HOW TO COMPLETE THIS TASK: Your response should consist of every entry, unchanged.

THE DATA:
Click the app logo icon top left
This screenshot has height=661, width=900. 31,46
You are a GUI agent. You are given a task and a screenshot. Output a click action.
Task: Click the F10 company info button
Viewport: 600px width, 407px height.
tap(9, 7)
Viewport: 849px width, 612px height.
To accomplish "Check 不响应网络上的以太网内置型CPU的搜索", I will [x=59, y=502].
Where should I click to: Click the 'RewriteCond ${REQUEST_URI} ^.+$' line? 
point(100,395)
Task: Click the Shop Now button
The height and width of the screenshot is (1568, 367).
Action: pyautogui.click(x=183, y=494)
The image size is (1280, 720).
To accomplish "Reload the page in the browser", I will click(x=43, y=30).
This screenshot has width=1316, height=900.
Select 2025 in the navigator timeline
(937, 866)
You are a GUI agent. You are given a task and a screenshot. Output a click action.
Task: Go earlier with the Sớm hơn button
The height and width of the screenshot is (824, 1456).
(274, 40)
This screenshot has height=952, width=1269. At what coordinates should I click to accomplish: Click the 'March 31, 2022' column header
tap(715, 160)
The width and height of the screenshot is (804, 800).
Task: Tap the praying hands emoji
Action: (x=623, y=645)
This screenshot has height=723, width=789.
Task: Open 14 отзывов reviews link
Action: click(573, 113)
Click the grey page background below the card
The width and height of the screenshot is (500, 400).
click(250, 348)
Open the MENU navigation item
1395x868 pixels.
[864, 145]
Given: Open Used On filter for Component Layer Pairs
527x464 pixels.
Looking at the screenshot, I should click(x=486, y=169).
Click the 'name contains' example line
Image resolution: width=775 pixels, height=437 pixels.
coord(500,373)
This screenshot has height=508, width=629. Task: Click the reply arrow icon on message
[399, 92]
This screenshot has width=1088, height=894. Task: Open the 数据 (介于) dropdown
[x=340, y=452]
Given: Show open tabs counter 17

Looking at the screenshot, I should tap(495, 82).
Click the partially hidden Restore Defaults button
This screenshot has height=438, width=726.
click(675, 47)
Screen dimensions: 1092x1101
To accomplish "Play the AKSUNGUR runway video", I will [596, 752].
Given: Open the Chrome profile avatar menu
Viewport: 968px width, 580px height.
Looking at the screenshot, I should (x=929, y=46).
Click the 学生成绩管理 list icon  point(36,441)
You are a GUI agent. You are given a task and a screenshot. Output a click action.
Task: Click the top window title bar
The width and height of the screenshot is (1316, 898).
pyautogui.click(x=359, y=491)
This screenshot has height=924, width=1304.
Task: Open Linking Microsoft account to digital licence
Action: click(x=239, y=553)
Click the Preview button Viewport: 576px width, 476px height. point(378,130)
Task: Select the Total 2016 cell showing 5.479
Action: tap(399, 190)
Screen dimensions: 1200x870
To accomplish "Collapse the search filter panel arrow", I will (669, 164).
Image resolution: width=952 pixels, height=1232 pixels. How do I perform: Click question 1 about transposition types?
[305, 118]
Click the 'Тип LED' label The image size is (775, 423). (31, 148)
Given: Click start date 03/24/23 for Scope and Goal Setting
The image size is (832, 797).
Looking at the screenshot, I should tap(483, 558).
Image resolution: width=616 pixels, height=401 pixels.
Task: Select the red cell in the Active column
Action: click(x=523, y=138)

REPLY:
Click the app logo icon top left
This screenshot has height=661, width=900. 31,46
You are a GUI agent. You are given a task and a screenshot. Output a click action.
Task: Click the F10 company info button
Viewport: 600px width, 407px height.
tap(9, 7)
Viewport: 849px width, 612px height.
To accomplish "Check 不响应网络上的以太网内置型CPU的搜索", I will [x=59, y=502].
Where should I click to: Click the 'RewriteCond ${REQUEST_URI} ^.+$' line? 
point(100,395)
Task: Click the Shop Now button
The height and width of the screenshot is (1568, 367).
Action: pyautogui.click(x=183, y=494)
The image size is (1280, 720).
To accomplish "Reload the page in the browser", I will click(x=43, y=30).
This screenshot has width=1316, height=900.
Select 2025 in the navigator timeline
(937, 866)
You are a GUI agent. You are given a task and a screenshot. Output a click action.
Task: Go earlier with the Sớm hơn button
The height and width of the screenshot is (824, 1456).
(274, 40)
This screenshot has height=952, width=1269. At what coordinates should I click to accomplish: Click the 'March 31, 2022' column header
tap(715, 160)
The width and height of the screenshot is (804, 800).
Task: Tap the praying hands emoji
Action: (x=623, y=645)
This screenshot has height=723, width=789.
Task: Open 14 отзывов reviews link
Action: click(573, 113)
Click the grey page background below the card
The width and height of the screenshot is (500, 400).
click(250, 348)
Open the MENU navigation item
1395x868 pixels.
[864, 145]
Given: Open Used On filter for Component Layer Pairs
527x464 pixels.
Looking at the screenshot, I should click(x=486, y=169).
Click the 'name contains' example line
Image resolution: width=775 pixels, height=437 pixels.
coord(500,373)
This screenshot has height=508, width=629. Task: Click the reply arrow icon on message
[399, 92]
This screenshot has width=1088, height=894. Task: Open the 数据 (介于) dropdown
[x=340, y=452]
Given: Show open tabs counter 17

Looking at the screenshot, I should tap(495, 82).
Click the partially hidden Restore Defaults button
This screenshot has height=438, width=726.
click(675, 47)
Screen dimensions: 1092x1101
To accomplish "Play the AKSUNGUR runway video", I will [596, 752].
Given: Open the Chrome profile avatar menu
Viewport: 968px width, 580px height.
Looking at the screenshot, I should (x=929, y=46).
Click the 学生成绩管理 list icon  point(36,441)
You are a GUI agent. You are given a task and a screenshot. Output a click action.
Task: Click the top window title bar
The width and height of the screenshot is (1316, 898).
pyautogui.click(x=359, y=491)
This screenshot has height=924, width=1304.
Task: Open Linking Microsoft account to digital licence
Action: click(x=239, y=553)
Click the Preview button Viewport: 576px width, 476px height. point(378,130)
Task: Select the Total 2016 cell showing 5.479
Action: tap(399, 190)
Screen dimensions: 1200x870
To accomplish "Collapse the search filter panel arrow", I will (669, 164).
Image resolution: width=952 pixels, height=1232 pixels. How do I perform: Click question 1 about transposition types?
[305, 118]
Click the 'Тип LED' label The image size is (775, 423). (31, 148)
Given: Click start date 03/24/23 for Scope and Goal Setting
The image size is (832, 797).
Looking at the screenshot, I should tap(483, 558).
Image resolution: width=616 pixels, height=401 pixels.
Task: Select the red cell in the Active column
Action: click(x=523, y=138)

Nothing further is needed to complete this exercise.